From: Vivek Goyal <vgoyal@redhat.com>
To: linux-kernel@vger.kernel.org, containers@lists.linux-foundation.org,
       dm-devel@redhat.com, jens.axboe@oracle.com, nauman@google.com,
       dpshah@google.com, lizf@cn.fujitsu.com, mikew@google.com,
       fchecconi@gmail.com, paolo.valente@unimore.it, ryov@valinux.co.jp,
       fernando@oss.ntt.co.jp, s-uchida@ap.jp.nec.com, taka@valinux.co.jp,
       guijianfeng@cn.fujitsu.com, jmoyer@redhat.com,
       dhaval@linux.vnet.ibm.com, balbir@linux.vnet.ibm.com,
       righi.andrea@gmail.com, m-ikeda@ds.jp.nec.com, jbaron@redhat.com
Cc: agk@redhat.com, snitzer@redhat.com, vgoyal@redhat.com,
       akpm@linux-foundation.org, peterz@infradead.org
Subject: [PATCH 25/25] io-controller: experimental debug patch for async queue wait before expiry
Date: Thu,  2 Jul 2009 16:01:57 -0400
Message-Id: <1246564917-19603-26-git-send-email-vgoyal@redhat.com>
In-Reply-To: <1246564917-19603-1-git-send-email-vgoyal@redhat.com>
References: <1246564917-19603-1-git-send-email-vgoyal@redhat.com>
Sender: linux-kernel-owner@vger.kernel.org
Content-Length: 7346
Lines: 182

o A debug patch which does wait for next IO from async queue once it
  becomes empty.

o For async writes, traffic seen by IO scheduler is not in proportion to
  the weight of the cgroup task/page belongs to. So if there are two processes
  doing heavy writeouts in two cgroups with weights 1000 and 500 respectively,
  then IO scheduler does not see more traffic/IO from higher weight cgroup
  even if IO scheduler tries to give it higher disk time. Effectively, the
  async queue belonging to higher weight cgroup becomes empty, and gets out
  of contention for disk and lower weight cgroup gets to use disk giving
  an impression in user space that higher weight cgroup did not get higher
  time to disk.

o This is more of a problem at page cache level where a higher weight
  process might be writing out the pages of lower weight process etc and
  should be fixed there.

o While we fix those issues, introducing this debug patch which allows one
  to idle on async queue (tunable via /sys/blolc/<disk>/queue/async_slice_idle)  so that once a higher weight queue becomes empty, instead of expiring it
  we try to wait for next request to come from that queue hence giving it
  higher disk time. A higher value of async_slice_idle, around 300ms, helps
  me get some right numbers for my setup. Note: higher disk time would not
  necessarily translate in more IO done as higher weight group is not pushing
  enough IO to io scheduler. It is just a debugging aid to prove correctness
  of IO controller by providing higher disk times to higher weight cgroup.

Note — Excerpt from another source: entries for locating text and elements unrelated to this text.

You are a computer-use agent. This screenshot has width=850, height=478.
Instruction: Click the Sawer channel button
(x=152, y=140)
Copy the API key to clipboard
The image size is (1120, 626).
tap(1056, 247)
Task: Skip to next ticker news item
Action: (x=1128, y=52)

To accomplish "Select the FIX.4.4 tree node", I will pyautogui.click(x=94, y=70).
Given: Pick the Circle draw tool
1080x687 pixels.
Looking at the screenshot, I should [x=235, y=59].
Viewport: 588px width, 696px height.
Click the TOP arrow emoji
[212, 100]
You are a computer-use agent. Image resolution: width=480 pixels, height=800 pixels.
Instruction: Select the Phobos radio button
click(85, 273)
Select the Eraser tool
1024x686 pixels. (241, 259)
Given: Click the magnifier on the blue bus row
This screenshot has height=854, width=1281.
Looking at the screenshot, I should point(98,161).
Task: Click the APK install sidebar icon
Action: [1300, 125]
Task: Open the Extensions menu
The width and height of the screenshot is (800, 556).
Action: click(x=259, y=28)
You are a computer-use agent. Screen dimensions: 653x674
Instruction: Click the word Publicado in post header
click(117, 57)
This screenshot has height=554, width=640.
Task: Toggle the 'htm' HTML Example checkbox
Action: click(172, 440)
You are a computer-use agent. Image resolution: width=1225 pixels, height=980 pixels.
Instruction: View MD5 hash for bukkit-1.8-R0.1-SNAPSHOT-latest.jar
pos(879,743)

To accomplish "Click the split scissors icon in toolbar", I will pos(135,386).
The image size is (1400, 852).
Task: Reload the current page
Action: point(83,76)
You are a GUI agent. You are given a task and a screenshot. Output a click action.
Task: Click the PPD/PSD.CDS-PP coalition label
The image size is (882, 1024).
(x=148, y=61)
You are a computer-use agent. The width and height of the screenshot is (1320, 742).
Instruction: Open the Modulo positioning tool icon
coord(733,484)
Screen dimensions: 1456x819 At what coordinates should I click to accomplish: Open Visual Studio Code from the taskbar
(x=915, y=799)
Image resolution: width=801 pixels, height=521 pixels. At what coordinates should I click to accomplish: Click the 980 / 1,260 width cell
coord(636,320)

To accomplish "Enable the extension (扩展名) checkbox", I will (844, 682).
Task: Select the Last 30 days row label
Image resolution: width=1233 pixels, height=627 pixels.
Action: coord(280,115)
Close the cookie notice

Signed-off-by: Vivek Goyal <vgoyal@redhat.com>
---
 block/cfq-iosched.c |    1 +
 block/elevator-fq.c |   39 ++++++++++++++++++++++++++++++++++++---
 block/elevator-fq.h |    5 +++++
 3 files changed, 42 insertions(+), 3 deletions(-)

diff --git a/block/cfq-iosched.c b/block/cfq-iosched.c
index a40a2fa..fbe56a9 100644
--- a/block/cfq-iosched.c
+++ b/block/cfq-iosched.c
@@ -2093,6 +2093,7 @@ static struct elv_fs_entry cfq_attrs[] = {
 	ELV_ATTR(slice_sync),
 	ELV_ATTR(slice_async),
 	ELV_ATTR(fairness),
+	ELV_ATTR(async_slice_idle),
 	__ATTR_NULL
 };
 
diff --git a/block/elevator-fq.c b/block/elevator-fq.c
index 5b3f068..7c83d1e 100644
--- a/block/elevator-fq.c
+++ b/block/elevator-fq.c
@@ -24,6 +24,7 @@ const int elv_slice_sync = HZ / 10;
 int elv_slice_async = HZ / 25;
 const int elv_slice_async_rq = 2;
 int elv_slice_idle = HZ / 125;
+int elv_async_slice_idle = 0;
 static struct kmem_cache *elv_ioq_pool;
 
 /* Maximum Window length for updating average disk rate */
@@ -2819,6 +2820,8 @@ SHOW_FUNCTION(elv_slice_async_show, efqd->elv_slice[0], 1);
 EXPORT_SYMBOL(elv_slice_async_show);
 SHOW_FUNCTION(elv_fairness_show, efqd->fairness, 0);
 EXPORT_SYMBOL(elv_fairness_show);
+SHOW_FUNCTION(elv_async_slice_idle_show, efqd->elv_async_slice_idle, 1);
+EXPORT_SYMBOL(elv_async_slice_idle_show);
 #undef SHOW_FUNCTION
 
 #define STORE_FUNCTION(__FUNC, __PTR, MIN, MAX, __CONV)			\
@@ -2845,6 +2848,8 @@ STORE_FUNCTION(elv_slice_async_store, &efqd->elv_slice[0], 1, UINT_MAX, 1);
 EXPORT_SYMBOL(elv_slice_async_store);
 STORE_FUNCTION(elv_fairness_store, &efqd->fairness, 0, 2, 0);
 EXPORT_SYMBOL(elv_fairness_store);
+STORE_FUNCTION(elv_async_slice_idle_store, &efqd->elv_async_slice_idle, 0, UINT_MAX, 1);
+EXPORT_SYMBOL(elv_async_slice_idle_store);
 #undef STORE_FUNCTION
 
 void elv_schedule_dispatch(struct request_queue *q)
@@ -3018,7 +3023,7 @@ int elv_init_ioq(struct elevator_queue *eq, struct io_queue *ioq,
 		ioq->pid = current->pid;
 
 	ioq->sched_queue = sched_queue;
-	if (is_sync && !elv_ioq_class_idle(ioq))
+	if (!elv_ioq_class_idle(ioq) && (is_sync || efqd->fairness))
 		elv_mark_ioq_idle_window(ioq);
 	bfq_init_entity(&ioq->entity, iog);
 	ioq->entity.budget = elv_prio_to_slice(efqd, ioq);
@@ -3699,7 +3704,12 @@ static void elv_ioq_arm_slice_timer(struct request_queue *q, int wait_for_busy)
 	/*
 	 * idle is disabled, either manually or by past process history
 	 */
-	if (!efqd->elv_slice_idle || !elv_ioq_idle_window(ioq))
+	if ((elv_ioq_sync(ioq) && !efqd->elv_slice_idle) ||
+			!elv_ioq_idle_window(ioq))
+		return;
+
+	/* If this is async queue and async_slice_idle is disabled, return */
+	if (!elv_ioq_sync(ioq) && !efqd->elv_async_slice_idle)
 		return;
 
 	/*
@@ -3708,7 +3718,10 @@ static void elv_ioq_arm_slice_timer(struct request_queue *q, int wait_for_busy)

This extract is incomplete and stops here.